WHAT YOU WILL DO | Among the lines below, a stretch begins at the one with "Go back using the back arrow" and ends at the one with "The height and". Repeat that stretch exactly, ends included.

(Beginning of EXERCISE MATERIAL)

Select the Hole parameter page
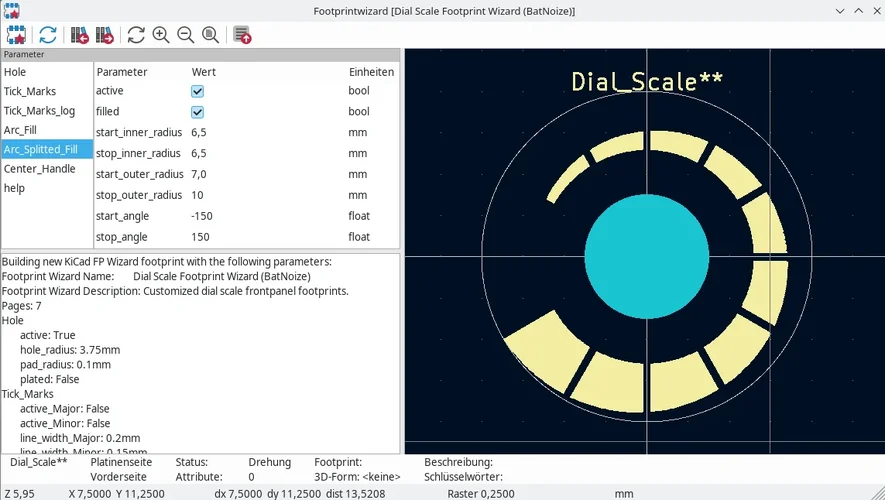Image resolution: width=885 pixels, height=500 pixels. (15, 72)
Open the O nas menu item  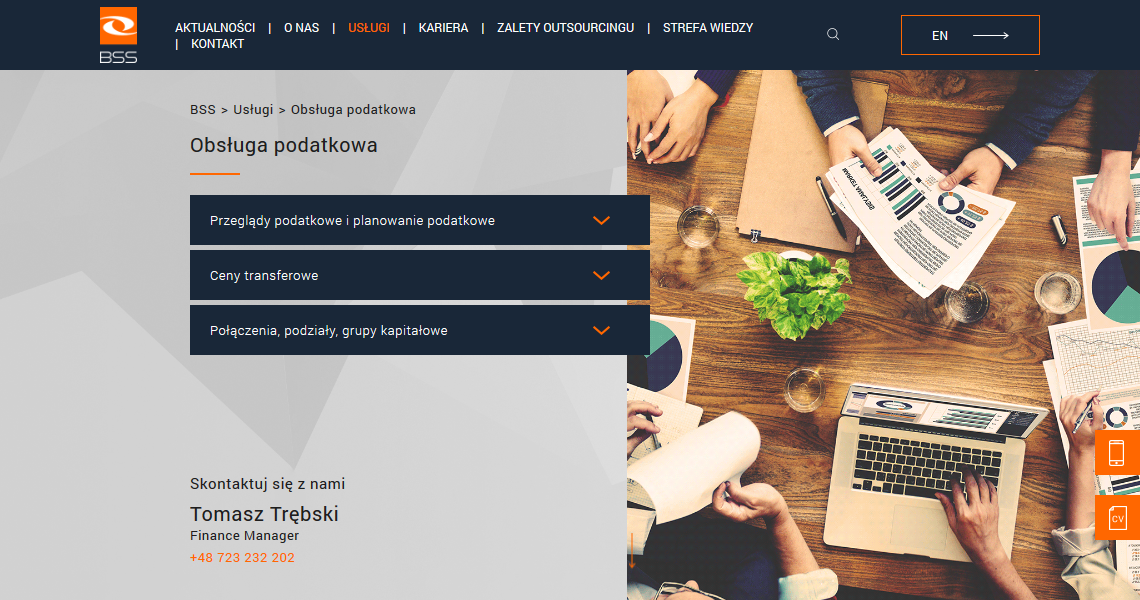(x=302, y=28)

(End of EXERCISE MATERIAL)
(Beginning of EXERCISE MATERIAL)

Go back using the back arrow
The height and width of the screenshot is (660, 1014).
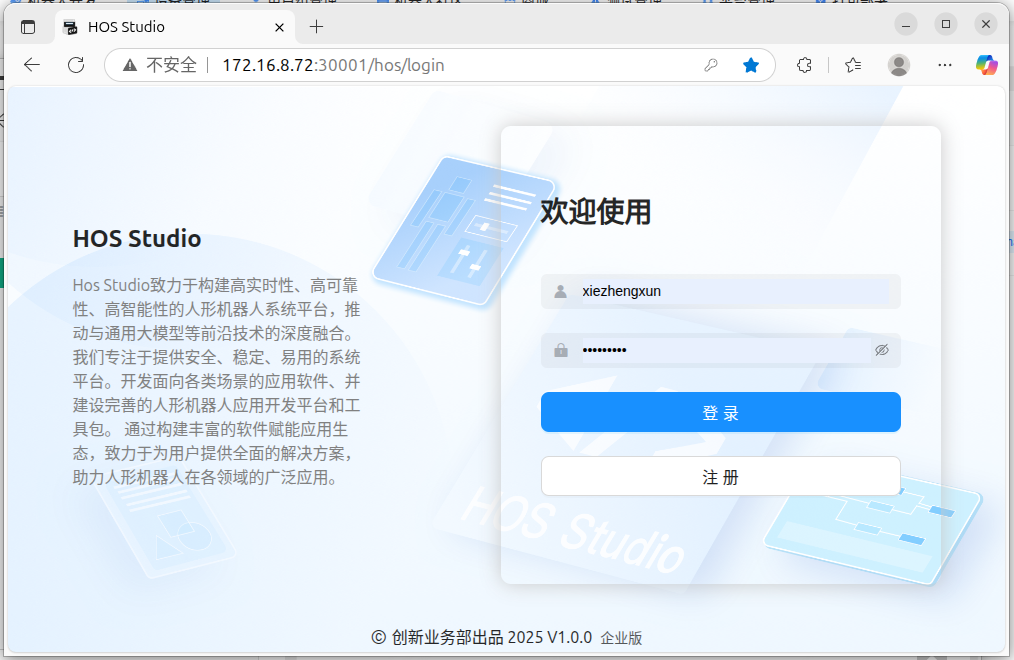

(End of EXERCISE MATERIAL)

SOLUTION FOR THIS EXERCISE |
Go back using the back arrow
The height and width of the screenshot is (660, 1014).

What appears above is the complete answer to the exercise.